Un an après la dissolution, dont les législatives attenantes ont encore davantage fracturé l’Assemblée nationale en trois blocs, rendant le pays ingouvernable au point qu’aucune réforme d’ampleur n’a pu être adoptée depuis, l’heure est au bilan, tant dans la macronie que dans les oppositions. D’un côté, le camp présidentiel fait profil bas sur le sujet et semble s’accommoder de la situation en attendant 2027.

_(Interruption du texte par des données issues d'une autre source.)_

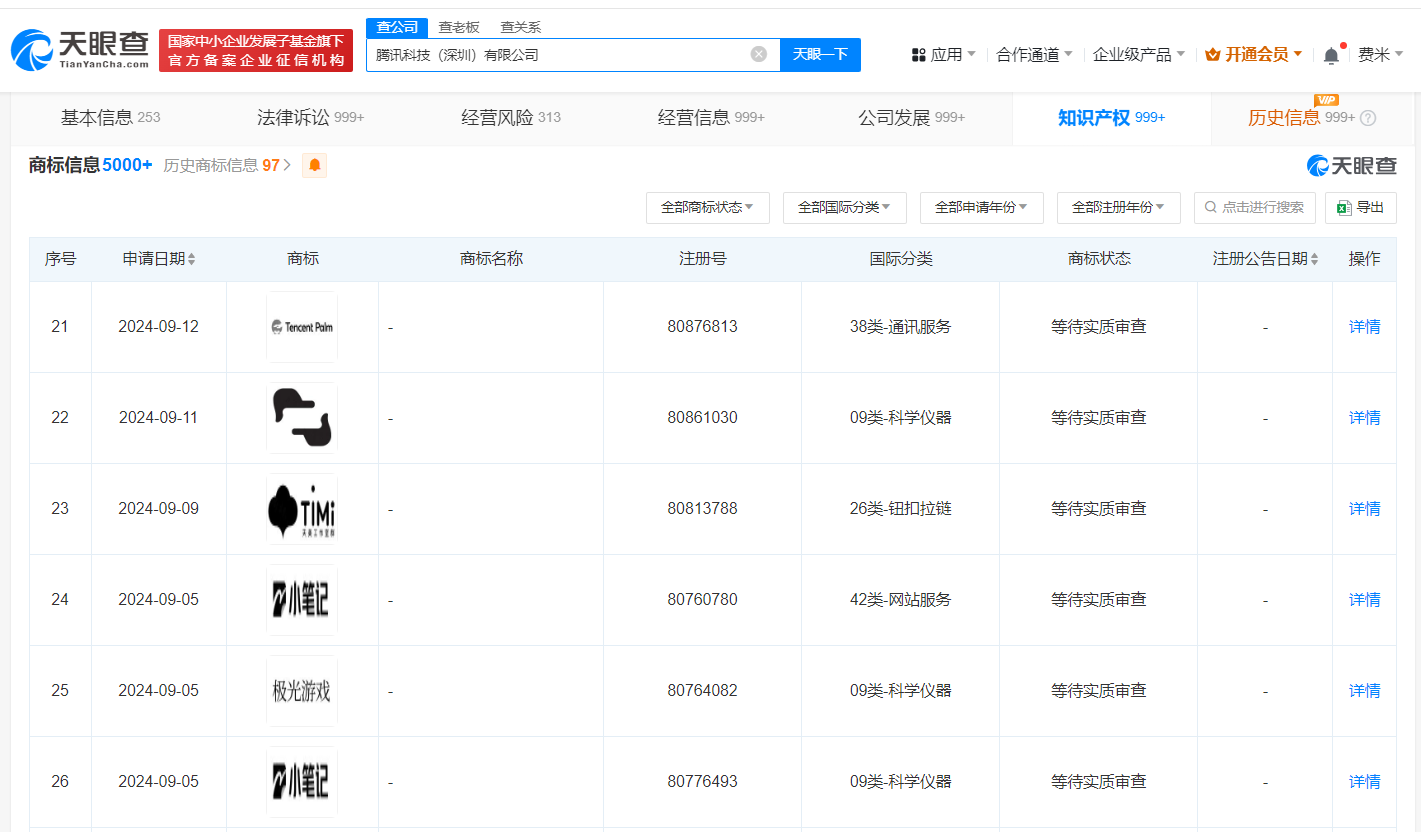Screen dimensions: 1421x832
Task: Open the TiMi trademark logo image
Action: click(302, 509)
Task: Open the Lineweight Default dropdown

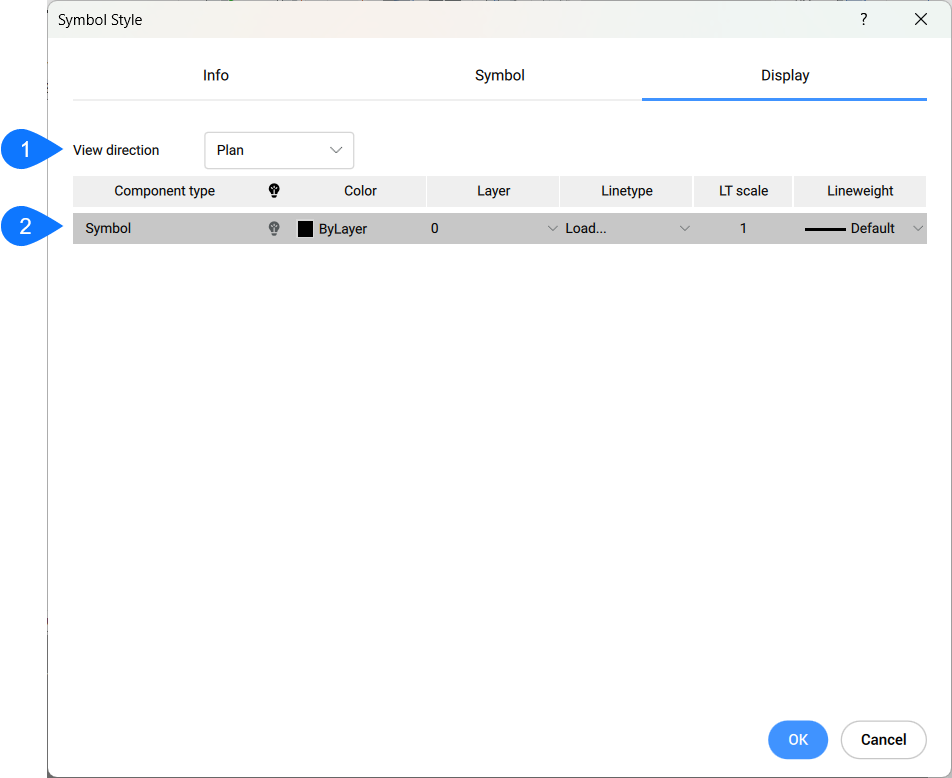Action: (x=918, y=228)
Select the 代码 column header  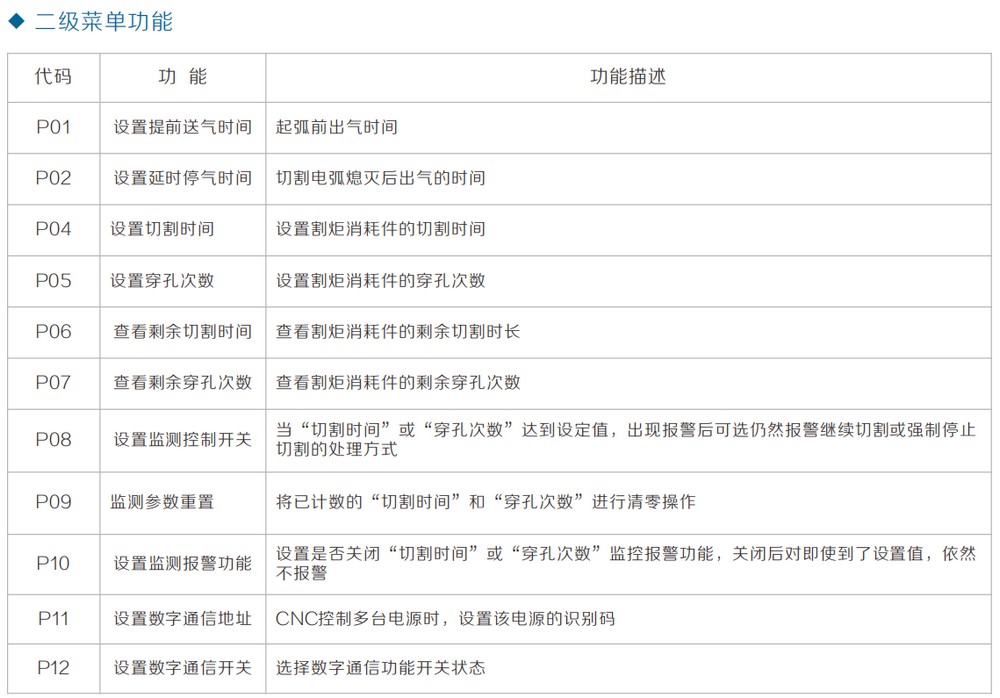53,77
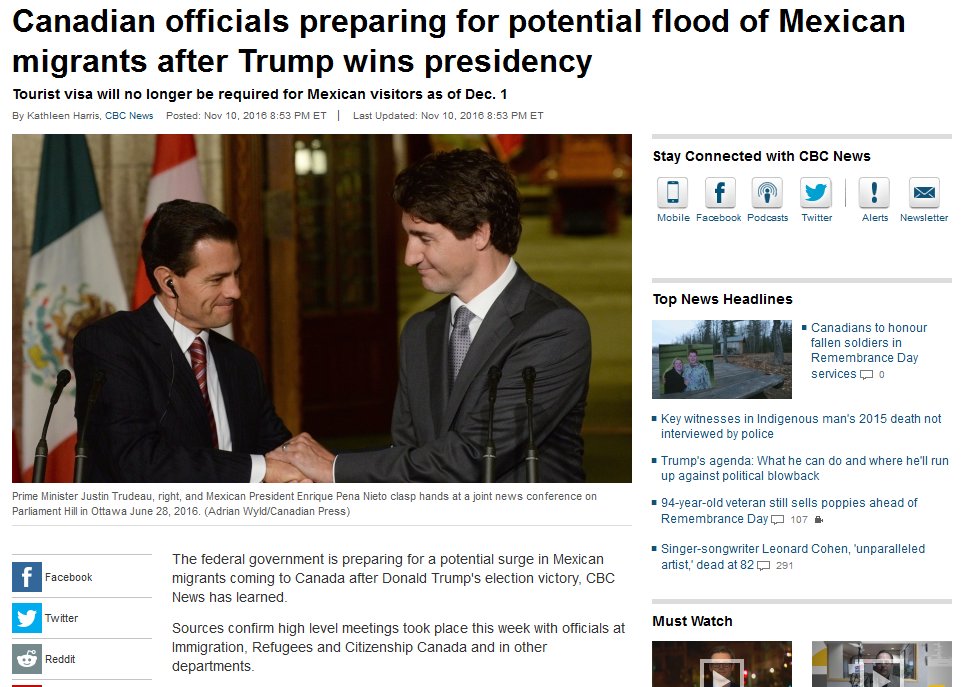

De l’autre, le Rassemblement national (RN), en meeting ce lundi dans le Loiret, traverse une crise profonde depuis sa défaite électorale de l’été dernier, tandis que sa leader naturelle, Marine Le Pen, est désormais menacée d’être empêchée de se présenter à la prochaine présidentielle. La gauche tente, quant à elle, de tirer quelques enseignements de cette séquence.
Invité dimanche du « Grand Jury RTL-Le Figaro-M6-Public Sénat », le président LFI de la commission des finances, Éric Coquerel, a estimé, avec le recul, que la décision prise par Emmanuel Macron le soir du 9 juin 2024…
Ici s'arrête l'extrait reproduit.